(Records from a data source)
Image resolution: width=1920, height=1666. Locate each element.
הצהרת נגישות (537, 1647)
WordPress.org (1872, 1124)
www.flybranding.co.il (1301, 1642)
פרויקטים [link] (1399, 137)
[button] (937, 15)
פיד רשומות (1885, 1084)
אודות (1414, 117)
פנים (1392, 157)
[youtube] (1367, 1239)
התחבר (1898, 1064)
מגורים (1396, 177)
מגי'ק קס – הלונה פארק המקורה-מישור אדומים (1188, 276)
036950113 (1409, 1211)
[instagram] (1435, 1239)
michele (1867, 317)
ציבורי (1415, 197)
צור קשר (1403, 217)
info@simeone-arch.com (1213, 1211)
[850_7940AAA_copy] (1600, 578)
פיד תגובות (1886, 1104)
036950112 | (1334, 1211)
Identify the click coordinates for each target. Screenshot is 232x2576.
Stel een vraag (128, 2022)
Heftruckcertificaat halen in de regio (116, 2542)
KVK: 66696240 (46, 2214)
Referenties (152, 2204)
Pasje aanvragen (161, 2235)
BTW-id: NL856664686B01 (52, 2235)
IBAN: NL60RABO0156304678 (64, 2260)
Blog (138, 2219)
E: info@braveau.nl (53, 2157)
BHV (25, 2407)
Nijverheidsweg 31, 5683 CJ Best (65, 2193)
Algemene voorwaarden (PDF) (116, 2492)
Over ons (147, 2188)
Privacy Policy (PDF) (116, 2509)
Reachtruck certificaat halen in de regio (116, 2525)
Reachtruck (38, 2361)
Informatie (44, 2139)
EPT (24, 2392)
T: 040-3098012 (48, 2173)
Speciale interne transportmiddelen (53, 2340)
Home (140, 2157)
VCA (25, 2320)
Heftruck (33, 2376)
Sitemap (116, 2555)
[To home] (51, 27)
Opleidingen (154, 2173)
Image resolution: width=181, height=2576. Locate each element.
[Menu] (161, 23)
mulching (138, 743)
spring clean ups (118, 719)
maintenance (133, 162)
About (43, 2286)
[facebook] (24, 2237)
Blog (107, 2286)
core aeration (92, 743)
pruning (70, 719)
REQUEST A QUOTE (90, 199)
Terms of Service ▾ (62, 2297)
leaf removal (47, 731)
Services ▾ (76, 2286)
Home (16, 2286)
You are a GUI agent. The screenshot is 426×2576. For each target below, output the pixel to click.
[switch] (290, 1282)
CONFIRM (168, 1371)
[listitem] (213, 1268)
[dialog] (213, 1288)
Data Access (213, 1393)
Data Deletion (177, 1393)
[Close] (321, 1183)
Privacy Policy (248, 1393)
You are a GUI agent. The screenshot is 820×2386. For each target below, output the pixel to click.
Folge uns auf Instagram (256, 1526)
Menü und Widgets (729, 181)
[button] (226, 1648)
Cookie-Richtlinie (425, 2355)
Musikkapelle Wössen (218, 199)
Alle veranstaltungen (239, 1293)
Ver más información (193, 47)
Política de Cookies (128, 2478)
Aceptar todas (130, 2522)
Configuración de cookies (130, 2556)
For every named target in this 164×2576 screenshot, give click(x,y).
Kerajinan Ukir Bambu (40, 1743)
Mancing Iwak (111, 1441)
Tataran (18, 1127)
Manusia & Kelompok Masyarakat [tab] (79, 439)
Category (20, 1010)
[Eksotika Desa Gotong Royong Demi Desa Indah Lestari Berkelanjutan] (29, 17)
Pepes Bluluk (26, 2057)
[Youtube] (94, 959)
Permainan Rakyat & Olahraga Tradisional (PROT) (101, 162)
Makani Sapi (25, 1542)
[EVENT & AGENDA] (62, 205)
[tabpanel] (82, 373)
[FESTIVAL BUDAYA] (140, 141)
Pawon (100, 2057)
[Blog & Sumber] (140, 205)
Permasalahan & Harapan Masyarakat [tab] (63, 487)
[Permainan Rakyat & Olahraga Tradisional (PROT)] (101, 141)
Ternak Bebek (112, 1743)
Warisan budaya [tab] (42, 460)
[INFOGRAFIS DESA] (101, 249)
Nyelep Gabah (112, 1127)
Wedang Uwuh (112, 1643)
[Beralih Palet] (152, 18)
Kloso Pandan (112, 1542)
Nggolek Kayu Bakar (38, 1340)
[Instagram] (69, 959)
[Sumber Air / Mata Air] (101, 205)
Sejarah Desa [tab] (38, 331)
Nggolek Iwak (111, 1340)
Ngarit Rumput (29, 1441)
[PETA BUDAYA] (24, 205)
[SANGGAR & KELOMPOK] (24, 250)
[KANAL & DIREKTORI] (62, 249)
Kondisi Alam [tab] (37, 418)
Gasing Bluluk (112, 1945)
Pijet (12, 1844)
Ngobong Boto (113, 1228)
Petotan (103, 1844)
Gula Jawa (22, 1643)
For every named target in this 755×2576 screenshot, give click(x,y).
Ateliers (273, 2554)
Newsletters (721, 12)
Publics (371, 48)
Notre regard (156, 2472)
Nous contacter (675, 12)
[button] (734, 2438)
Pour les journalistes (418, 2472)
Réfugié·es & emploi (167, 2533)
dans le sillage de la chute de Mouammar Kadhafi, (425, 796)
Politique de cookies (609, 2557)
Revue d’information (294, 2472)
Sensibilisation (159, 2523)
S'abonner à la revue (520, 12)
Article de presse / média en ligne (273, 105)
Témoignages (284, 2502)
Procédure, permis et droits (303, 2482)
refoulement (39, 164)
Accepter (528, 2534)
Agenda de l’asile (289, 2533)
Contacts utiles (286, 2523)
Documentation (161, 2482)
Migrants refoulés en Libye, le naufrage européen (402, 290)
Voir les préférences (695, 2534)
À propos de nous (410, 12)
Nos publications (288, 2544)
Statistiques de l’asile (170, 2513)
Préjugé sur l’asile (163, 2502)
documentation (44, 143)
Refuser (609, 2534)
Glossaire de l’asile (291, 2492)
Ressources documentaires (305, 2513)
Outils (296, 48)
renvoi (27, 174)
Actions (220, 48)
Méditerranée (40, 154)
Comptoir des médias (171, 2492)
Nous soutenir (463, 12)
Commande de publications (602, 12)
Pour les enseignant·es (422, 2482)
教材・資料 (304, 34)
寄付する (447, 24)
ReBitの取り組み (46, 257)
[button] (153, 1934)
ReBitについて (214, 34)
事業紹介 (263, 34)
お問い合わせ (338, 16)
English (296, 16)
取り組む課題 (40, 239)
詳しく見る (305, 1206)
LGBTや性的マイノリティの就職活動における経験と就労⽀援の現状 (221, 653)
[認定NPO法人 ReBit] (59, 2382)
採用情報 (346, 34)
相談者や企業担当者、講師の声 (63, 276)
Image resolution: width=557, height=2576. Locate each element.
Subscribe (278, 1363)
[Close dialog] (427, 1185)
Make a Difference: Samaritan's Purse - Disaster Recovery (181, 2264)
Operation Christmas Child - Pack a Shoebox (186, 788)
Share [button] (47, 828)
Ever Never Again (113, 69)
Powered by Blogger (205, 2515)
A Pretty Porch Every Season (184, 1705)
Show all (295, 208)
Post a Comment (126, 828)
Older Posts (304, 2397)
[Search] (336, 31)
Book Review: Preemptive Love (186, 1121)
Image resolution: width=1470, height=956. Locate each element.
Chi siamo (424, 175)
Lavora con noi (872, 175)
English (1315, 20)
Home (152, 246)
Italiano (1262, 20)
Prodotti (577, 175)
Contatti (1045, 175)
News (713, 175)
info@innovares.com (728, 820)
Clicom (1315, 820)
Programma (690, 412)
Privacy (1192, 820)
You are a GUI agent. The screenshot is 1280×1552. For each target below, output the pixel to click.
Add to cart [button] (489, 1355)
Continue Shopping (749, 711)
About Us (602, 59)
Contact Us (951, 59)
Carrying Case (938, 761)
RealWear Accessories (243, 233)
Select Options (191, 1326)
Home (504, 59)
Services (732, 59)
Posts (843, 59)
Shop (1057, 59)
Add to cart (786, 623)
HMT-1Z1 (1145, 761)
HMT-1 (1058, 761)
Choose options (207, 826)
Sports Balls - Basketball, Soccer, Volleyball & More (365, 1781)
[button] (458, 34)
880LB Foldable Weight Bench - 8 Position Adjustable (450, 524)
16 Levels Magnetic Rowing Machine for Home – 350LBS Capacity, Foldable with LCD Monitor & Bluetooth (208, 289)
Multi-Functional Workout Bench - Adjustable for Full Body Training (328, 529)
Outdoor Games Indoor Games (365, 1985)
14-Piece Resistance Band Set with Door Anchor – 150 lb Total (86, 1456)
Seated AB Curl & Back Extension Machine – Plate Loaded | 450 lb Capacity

Exercise instructions: Look over the entries above and say how many lines contain "Machine"; give only the number.

Response to the task: 2